Recurrent cold sores usually appear in the same spot each time, often at the border of the lip. A tingling or itching sensation at the site is the most common early warning sign. The blister fills with fluid, breaks open, crusts over, and heals within about a week to 10 days.

Genital Herpes Symptoms

Genital herpes sores appear as bumps, blisters, or open ulcers on or around the genitals, anus, buttocks, or inner thighs. The sores follow the same progression as oral herpes: fluid-filled blisters that rupture into shallow ulcers, then crust and heal. Pain and itching at the site are the hallmark local symptoms. Urination can sting if urine touches open sores, and some people notice unusual discharge.

Swollen lymph nodes in the groin are common during a first genital outbreak and occasionally during recurrences. Because genital sores are not always visible, particularly if they’re inside the vagina, on the cervix, or inside the anus, some people experience pain or discomfort without ever seeing a sore.

Serious Complications

For most adults, herpes is uncomfortable but not dangerous.
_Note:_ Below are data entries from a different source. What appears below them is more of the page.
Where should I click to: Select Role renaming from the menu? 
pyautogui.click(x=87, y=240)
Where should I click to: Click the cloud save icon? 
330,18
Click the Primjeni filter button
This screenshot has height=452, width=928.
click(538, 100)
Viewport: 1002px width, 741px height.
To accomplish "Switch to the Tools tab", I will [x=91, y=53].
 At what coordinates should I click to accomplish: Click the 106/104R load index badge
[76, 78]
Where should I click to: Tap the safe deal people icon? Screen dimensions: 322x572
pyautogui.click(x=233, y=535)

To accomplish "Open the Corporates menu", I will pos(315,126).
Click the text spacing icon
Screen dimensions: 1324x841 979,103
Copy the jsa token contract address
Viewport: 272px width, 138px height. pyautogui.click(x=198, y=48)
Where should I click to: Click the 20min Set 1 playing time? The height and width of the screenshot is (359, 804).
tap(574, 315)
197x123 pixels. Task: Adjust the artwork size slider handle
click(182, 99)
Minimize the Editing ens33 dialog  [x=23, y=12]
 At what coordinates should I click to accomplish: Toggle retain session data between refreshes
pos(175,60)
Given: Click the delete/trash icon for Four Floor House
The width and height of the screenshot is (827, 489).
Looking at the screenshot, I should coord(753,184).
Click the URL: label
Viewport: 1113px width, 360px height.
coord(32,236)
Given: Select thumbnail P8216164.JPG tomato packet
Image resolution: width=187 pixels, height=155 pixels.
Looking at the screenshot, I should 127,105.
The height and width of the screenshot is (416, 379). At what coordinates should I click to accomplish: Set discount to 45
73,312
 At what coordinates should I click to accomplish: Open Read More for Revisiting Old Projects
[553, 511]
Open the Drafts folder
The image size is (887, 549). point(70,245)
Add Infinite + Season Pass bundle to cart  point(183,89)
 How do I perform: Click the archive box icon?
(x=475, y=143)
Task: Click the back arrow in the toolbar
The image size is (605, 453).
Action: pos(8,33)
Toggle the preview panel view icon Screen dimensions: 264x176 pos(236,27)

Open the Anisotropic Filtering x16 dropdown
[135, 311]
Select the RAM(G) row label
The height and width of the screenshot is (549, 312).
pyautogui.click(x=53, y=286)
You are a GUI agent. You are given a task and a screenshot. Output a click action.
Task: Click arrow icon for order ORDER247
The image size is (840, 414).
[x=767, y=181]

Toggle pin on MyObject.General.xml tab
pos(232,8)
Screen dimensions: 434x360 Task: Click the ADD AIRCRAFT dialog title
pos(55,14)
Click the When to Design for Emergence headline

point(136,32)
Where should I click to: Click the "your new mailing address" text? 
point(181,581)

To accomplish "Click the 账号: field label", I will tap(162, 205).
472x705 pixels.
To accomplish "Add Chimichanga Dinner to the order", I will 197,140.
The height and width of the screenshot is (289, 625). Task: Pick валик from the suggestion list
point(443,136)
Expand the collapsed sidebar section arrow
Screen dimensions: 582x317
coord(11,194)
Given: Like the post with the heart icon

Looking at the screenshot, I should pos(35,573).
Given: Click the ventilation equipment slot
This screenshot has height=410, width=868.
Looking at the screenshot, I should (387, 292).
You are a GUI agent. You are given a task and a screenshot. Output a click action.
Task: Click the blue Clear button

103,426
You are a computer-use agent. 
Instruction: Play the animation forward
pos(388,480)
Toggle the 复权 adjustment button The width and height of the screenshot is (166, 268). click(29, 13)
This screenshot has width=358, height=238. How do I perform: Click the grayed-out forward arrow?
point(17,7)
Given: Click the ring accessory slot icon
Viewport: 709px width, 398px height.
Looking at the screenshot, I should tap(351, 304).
In rare cases, however, the virus can cause more serious problems. It can infect the eyes, leading to pain, light sensitivity, and blurred vision that requires prompt treatment to prevent damage. It can also, in uncommon cases, cause viral meningitis, with symptoms like severe headache, stiff neck, and sensitivity to light.

The greatest risk is to newborns. Neonatal herpes can develop if a baby is exposed to the virus during delivery, and symptoms can appear any time within the first four to six weeks of life, though they almost always show up within the first four weeks. Signs include fluid-filled blisters on the skin, in the mouth, or around the eyes, along with difficulty feeding, breathing problems, and unusual behavior. Neonatal herpes can affect the brain and is a medical emergency.

How Herpes Is Confirmed

Because herpes symptoms overlap with other conditions, a visual exam alone is not always reliable. The most accurate way to confirm herpes is a swab test taken directly from an active sore, which can identify the virus and determine whether it’s HSV-1 or HSV-2. Blood tests can detect antibodies to the virus, which is useful if you’ve never had a visible outbreak but want to know your status. Blood tests do have limitations: they can miss very recent infections (antibodies take weeks to develop) and don’t tell you where on the body the virus is active.

Knowing which type you have matters, because it affects how often you can expect recurrences and how you discuss transmission risk with partners. Genital HSV-2 recurs more frequently than genital HSV-1, and both shed asymptomatically, meaning you can transmit the virus even when you have no sores.